◆ WHAT YOU HAVE TO DO
Copy the rows below word for word, from the line with "Given: Click the Re-Entry info icon" to the line with "Image resolution: width=1239", including both of those lines. Leave the pictures out of your copy.

◆ LISTING
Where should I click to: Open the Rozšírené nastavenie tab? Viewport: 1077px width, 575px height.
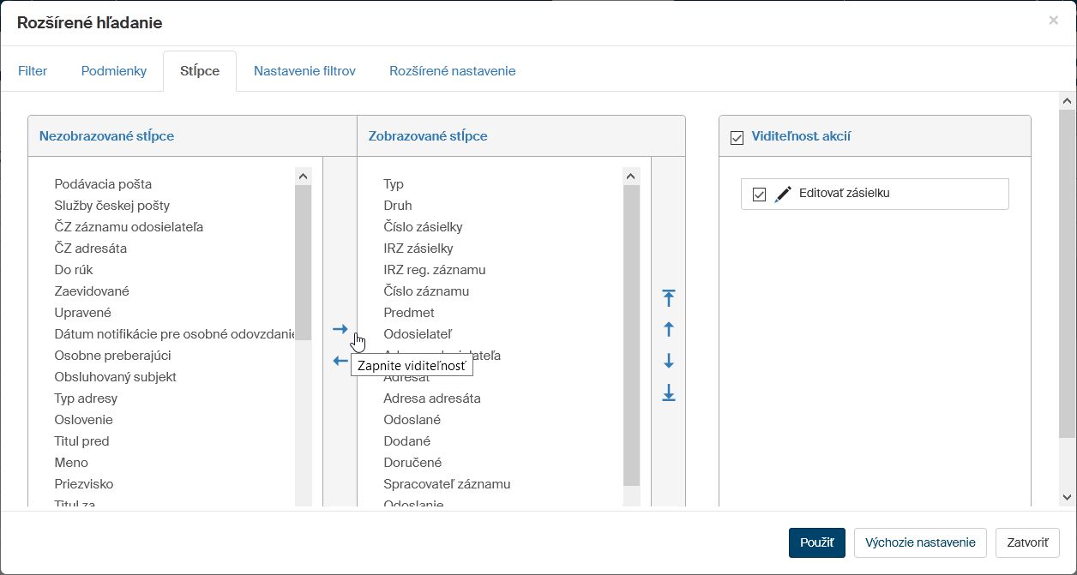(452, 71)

--

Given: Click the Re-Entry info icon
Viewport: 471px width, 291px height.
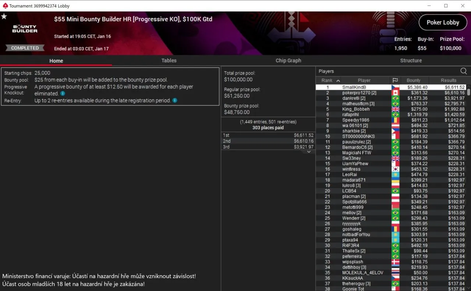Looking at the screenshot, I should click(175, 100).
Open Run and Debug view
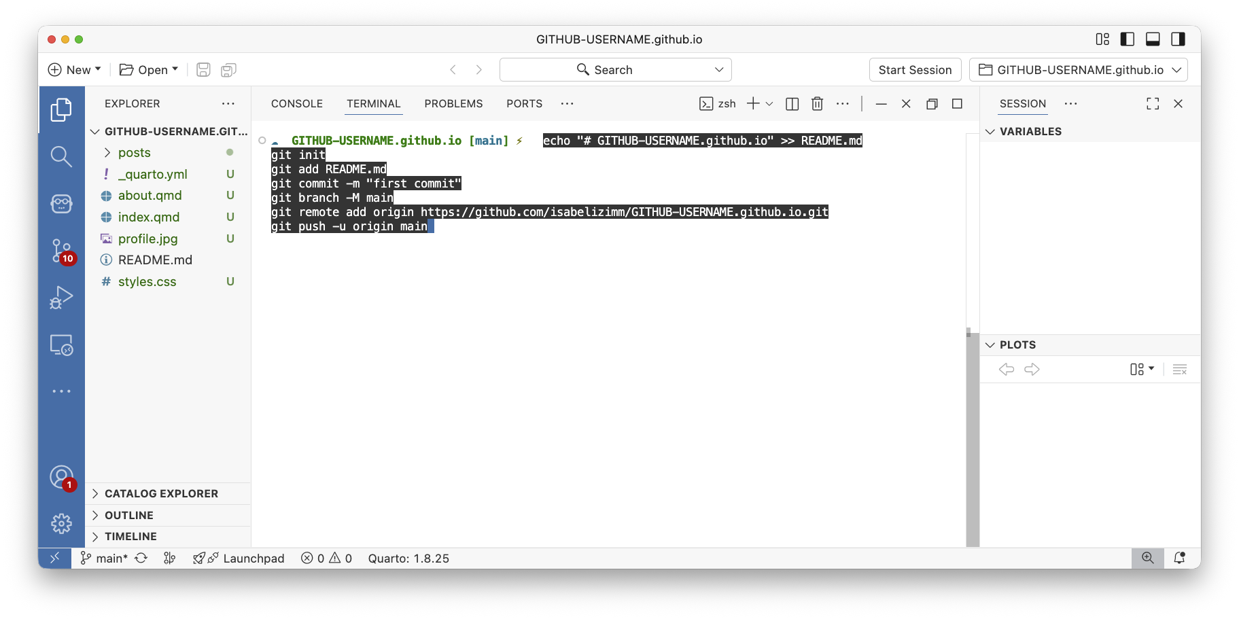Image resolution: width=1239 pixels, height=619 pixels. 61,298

* * *

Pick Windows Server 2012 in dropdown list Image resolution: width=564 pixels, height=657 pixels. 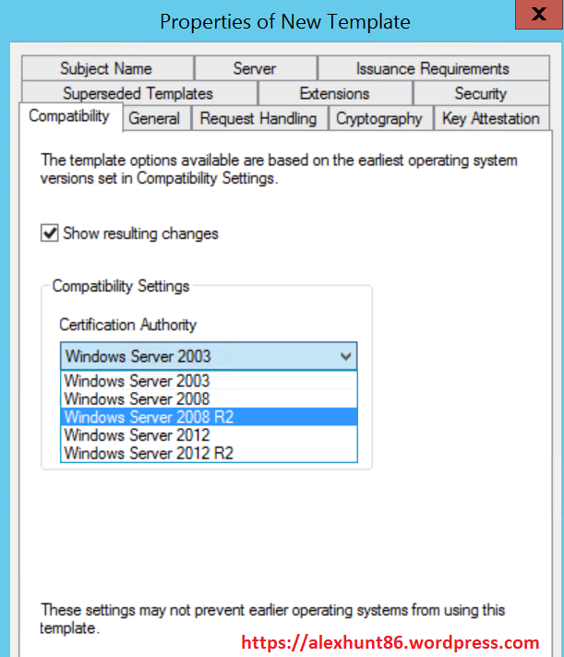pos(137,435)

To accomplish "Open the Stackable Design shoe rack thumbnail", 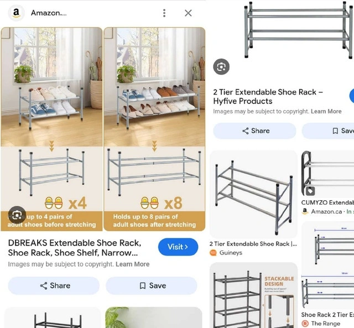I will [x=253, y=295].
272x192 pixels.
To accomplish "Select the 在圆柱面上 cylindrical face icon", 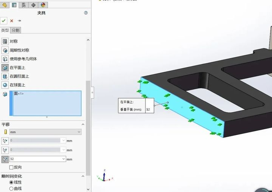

◆ CORRECT OUTPUT
Given: Click the Re-Entry info icon
Viewport: 471px width, 291px height.
Looking at the screenshot, I should click(175, 100).
Open Run and Debug view
Image resolution: width=1239 pixels, height=619 pixels. 61,298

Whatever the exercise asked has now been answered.